A prolonged and deeper downturn in China would be harmful to Japanese stocks, especially if it coincided with a US recession. Although other Asian economies have stronger trade links to China, the world’s second-largest economy – which is Japan’s biggest trading partner – is an important source of revenue for Japanese firms in several crucial industries.

Workers assemble a vehicle at a factory in Ota, Gunma prefecture, Japan, on December 14 last year. For many Japanese companies, China is their most important market or among their top three. Photo: Bloomberg
According to data from Morgan Stanley, China accounts for 20-24 per cent of revenue for companies in the factory automation, electronic components, and household and care products industries. Furthermore, it comprises 18 per cent of revenue for firms in the strategically important semiconductor sector, the segment of Japan’s equity market in which the Bank of America survey respondents have the biggest overweight position.

Tellingly, the findings of another survey published earlier this month by the Japanese Chamber of Commerce and Industry in China revealed that more than half of Japanese firms polled said China was either their most important market or among their top three.

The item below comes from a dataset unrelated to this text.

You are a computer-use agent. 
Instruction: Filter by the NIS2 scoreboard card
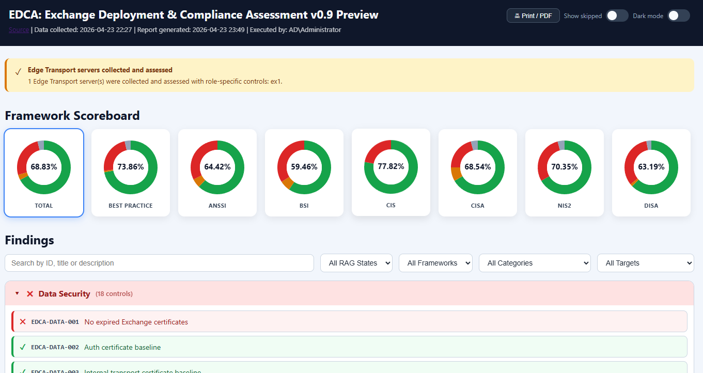pyautogui.click(x=565, y=173)
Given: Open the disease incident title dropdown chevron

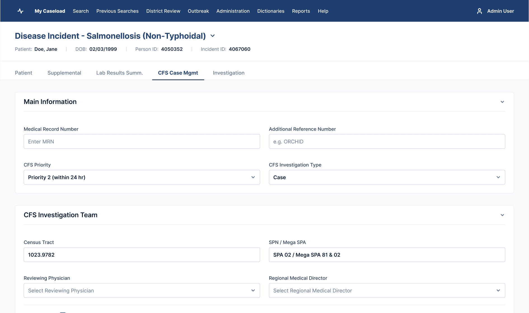Looking at the screenshot, I should [x=212, y=36].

Geopolitical tensions are unquestionably working in Japanese stocks’ favour. But the “Asia ex-China” argument only goes so far, especially in markets and sectors that are reliant on Chinese growth. At a time when Japan’s nascent inflation is vulnerable to economic headwinds – particularly a premature end to the Bank of Japan’s ultra-loose monetary policy – a sharper slowdown in China would augur badly for Asia’s largest stock exchange.